From: "Lennon, Conor" email@example.com
To: Irish Linux Users Group firstname.lastname@example.org
Subject: RE: [ILUG] Mounting a mac os x cdrom in linux
Date: Tue, 11 Mar 2003 13:27:43 -0000
X-Mailer: Internet Mail Service (5.5.2653.19)
A quick search on freshmeat finds kio-mac:
"kio-mac is a KDE ioslave lets you read an HFS+ partition
konqueror or any other KDE file dialog. It is a wrapper around the
commandline hfsplus tools."
I can't easily find a page for hfsplus, but it appears to be
hfsplusutils package in Mandrake 9.0 and also in Debian in the package
"hfsplus" in woody or sid.
Given that the kernel doesn't support HFS+ I don't know how it works.
[Correspondent Trent Buck adds (thanks, Trent):]

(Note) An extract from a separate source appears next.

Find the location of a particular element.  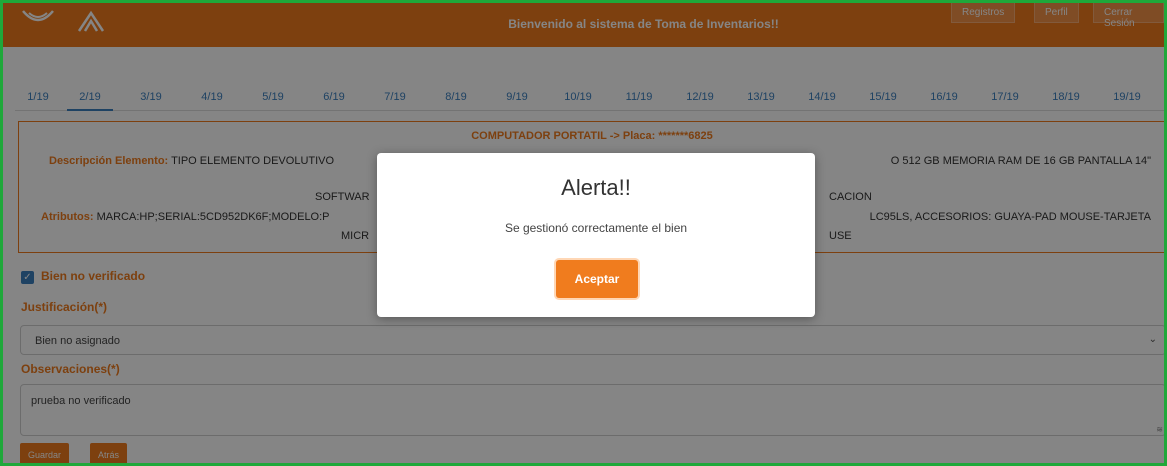

alert-message: Se gestionó correctamente el bien is located at coordinates (596, 228).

The "hfsplus" utilities are modeled after the mtools utilities -- they operate at the user level on a single HFS+ device at a time, presumably doing byte-wise reads of the file/device (although I haven't checked).
That package is superseded by the hfsplus 2.6 kernel module, which can mount HFS+ filesystems natively. I use this for reading from and writing to my iPod. It's case-insensitive, but whatever case you use is kept, like VFAT.
Files that are hidden in the MacOS GUI are visible to Linux utilities like ls(1). As in the OS X environment, "filename" will access the data fork and "filename/rsrc" will access the resource fork. A na´ve tarball/copy of and HFS+ filesystem will miss the resource forks, since Linux programs do not check for them.
Several times I have experienced "corruption" when the iPod has been mounted and the machine lost power, or when I forgot that it was still mounted when I removed it. Once the filesystem is corrupted, Linux refuses all write operations, although I haven't noticed any actual data corruption.
There are no fsck or mkfs utilities for HFS+ under Linux. The only way I know to make or repair an HFS+ filesystem is to use the Disk Utility.app under Mac OS X. The three or four times I've tried to repair the iPod's filesystem (after corruption during use under Linux) it has always failed, and I've had to reformat it.
One other thing: at least some HFS+ filesystems are not backwards compatible with the older HFS filesystem, but instead contain a "fake" HFS filesystem. It contains a single file called "Where did all my files go?" or similar, which is intended to explain to users with MacOS 7 and earlier that their OS does not support the newer filesystem. This can confuse Linux users who mount an HFS+ filesystem with the "-t auto", since sometimes it will successfully be mounted as an empty HFS filesystem instead of HFS+. Using "-t hfsplus" avoids this.